To answer your second question, and this applies to more than just sex scenes, I just try to use real life experience whenever applicable. Let's take relationships in general, assuming you are a writer who is a virgin. You can still write a lovely relationship by using your own experience with relationships, you could write out a date you went on with a girl (while replacing names ofc). Maybe you've never gone on a date, you could write about a date your friend has told you about instead. Maybe you've seen a cute couple while you were out for a hike, you can use that as inspiration. It's obviously more difficult with sex when you are a virgin because people don't generally talk about their personal lives and the amount of details is a bit less than the info about dates and stuff, but you get the pont. I really think using porn is not a good idea because it's incredibly unrealistic for how sex really is, but if you are going to then at least try using amateur content. You can always browse online forums where people are more comfortable sharing their experiences, like Reddit, but just be aware that people can lie on the internet!

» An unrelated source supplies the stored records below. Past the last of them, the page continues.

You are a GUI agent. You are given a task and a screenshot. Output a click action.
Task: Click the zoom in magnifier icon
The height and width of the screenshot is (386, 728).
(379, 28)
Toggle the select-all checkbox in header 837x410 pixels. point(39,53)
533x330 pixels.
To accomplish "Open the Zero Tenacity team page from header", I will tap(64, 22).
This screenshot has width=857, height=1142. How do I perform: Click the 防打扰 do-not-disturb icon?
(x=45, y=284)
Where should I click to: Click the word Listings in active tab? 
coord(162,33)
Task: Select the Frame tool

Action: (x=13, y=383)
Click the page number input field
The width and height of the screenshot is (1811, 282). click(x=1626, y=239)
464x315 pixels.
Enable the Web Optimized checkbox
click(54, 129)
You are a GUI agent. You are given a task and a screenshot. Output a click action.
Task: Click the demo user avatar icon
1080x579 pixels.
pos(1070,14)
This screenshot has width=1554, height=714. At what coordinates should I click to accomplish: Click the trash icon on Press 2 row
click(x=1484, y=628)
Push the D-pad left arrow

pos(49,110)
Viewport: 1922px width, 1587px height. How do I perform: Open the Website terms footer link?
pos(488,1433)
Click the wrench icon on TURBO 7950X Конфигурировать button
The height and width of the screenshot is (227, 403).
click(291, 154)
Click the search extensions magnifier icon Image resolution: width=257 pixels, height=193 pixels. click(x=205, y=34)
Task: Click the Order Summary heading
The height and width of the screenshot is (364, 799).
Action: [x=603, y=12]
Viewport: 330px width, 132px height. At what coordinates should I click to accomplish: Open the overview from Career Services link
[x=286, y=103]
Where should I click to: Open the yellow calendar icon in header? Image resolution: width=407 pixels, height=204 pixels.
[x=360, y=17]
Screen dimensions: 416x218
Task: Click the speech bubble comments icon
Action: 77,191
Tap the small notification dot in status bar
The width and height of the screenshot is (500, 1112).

I personally wouldn't write out one of my real life expereinces one to one in a fic for numerous reasons, but I absolutely mix and match aspects and alter them in both positive and negative ways. Like I've written stuff that I, in real life, would never do. I've also written stuff that I, in real life, wished I did. It really comes down to the little details, the subtle awkwardness, the comfort and fun being with someone you really love, that feeling you get inside. Trying to put it into words is what really makes writing enjoyable despite the difficulty at times - for me at least.
I hope I adequately answered the question, and I hope my answer can potentially be of some help/insight for other writers in the community! Thank you again for the lovely ask!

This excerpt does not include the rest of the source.